My mood in the water only deflated when I found myself floating in a gyre of trash. This happened all too often, that I sat amidst a swirling, foaming galaxy of water bottles, plastic bags, and cigarettes, dotted with the highlighter pinks and greens of candy wrappers. In attempts to paddle away, the current would inevitably reunite me with the debris. So I’d give up and go straight to the shower to rinse off the salt water and microplastics.
Where does the trash come from, and where does it go? It looked as though somebody in an act of malice had dumped contents of an amusement park dumpster off a pier. But despite man’s great capacity for evil, I suspected that the presence of trash in the ocean was more the result of many well-meaning people living in a throwaway culture, and there simply being a lot of trash. Such an unmanageable quantity of trash that much of it was not destined for the landfill, but for the ocean. Perhaps in California’s case, for the great Pacific Garbage Patch.
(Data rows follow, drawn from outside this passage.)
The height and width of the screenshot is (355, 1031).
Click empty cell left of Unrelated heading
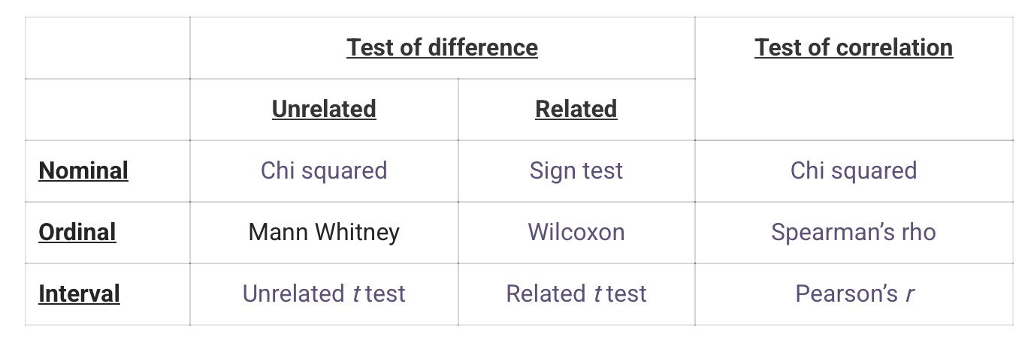(107, 110)
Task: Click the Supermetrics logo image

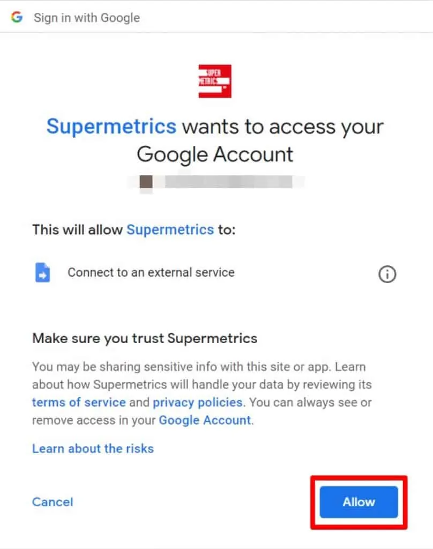Action: click(215, 81)
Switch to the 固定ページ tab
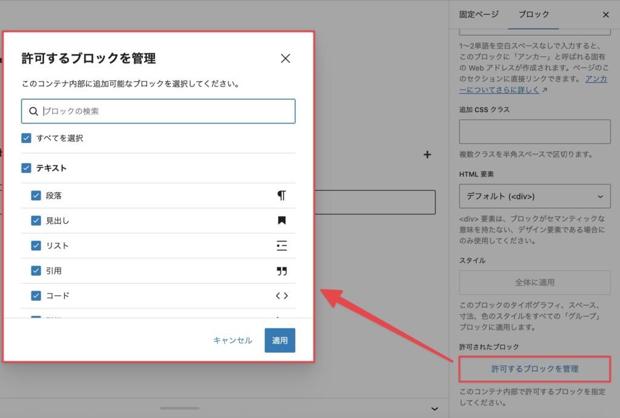 click(478, 15)
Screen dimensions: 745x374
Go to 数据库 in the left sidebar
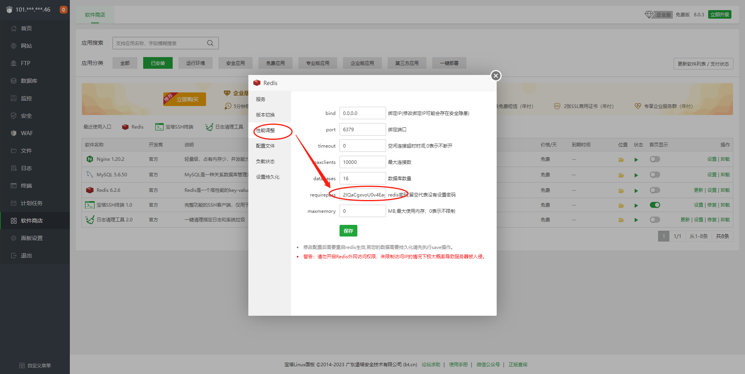click(29, 81)
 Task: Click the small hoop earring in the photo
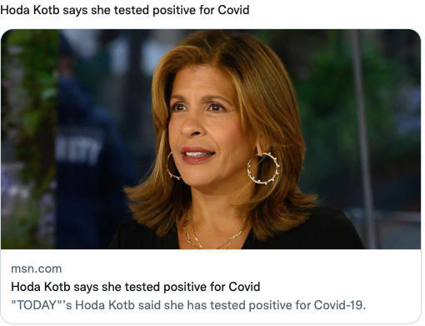[173, 166]
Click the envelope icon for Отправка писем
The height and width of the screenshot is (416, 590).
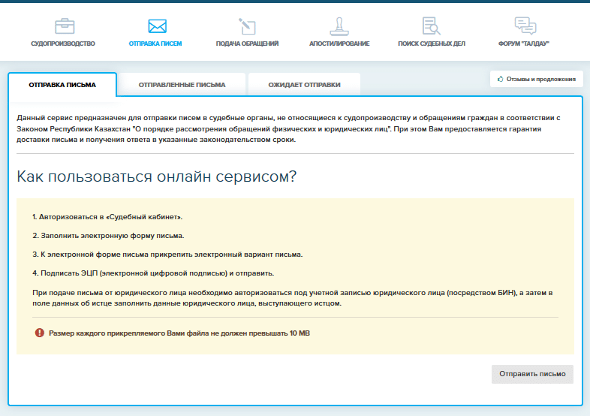[156, 26]
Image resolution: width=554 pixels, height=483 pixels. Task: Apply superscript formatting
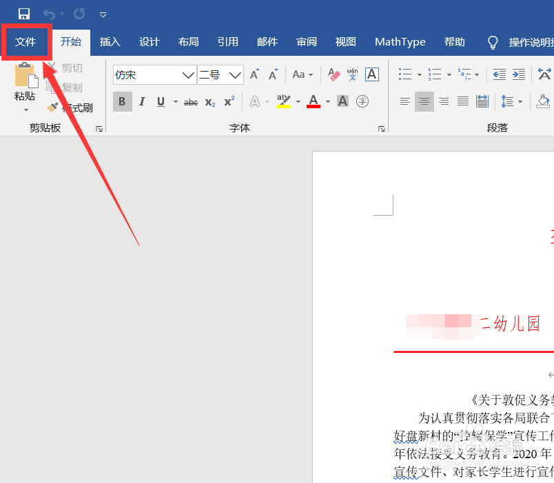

Were the trash clusters that disrupted my surf sessions going out to sea, to enmesh and grow with the GPGP? Or were they defectors of the GPGP, washing ashore to litter beaches beaches? I decided it didn’t matter, because there is no good place for trash. Trash is an unwanted byproduct of convenience, and an estimated 14 billion pounds of it are dumped into the ocean each year.
But now, I realize that if all the trash in the ocean washed ashore, then a lot more of us would be confronted with the reality of the mess that we’ve created. After floating in this reality, with bits of it clinging to my leg and getting stuck in my hair, and trying to paddle away from it, and being unable able to do so because there’s so much, I know that once you have felt reality, you cannot unfeel it.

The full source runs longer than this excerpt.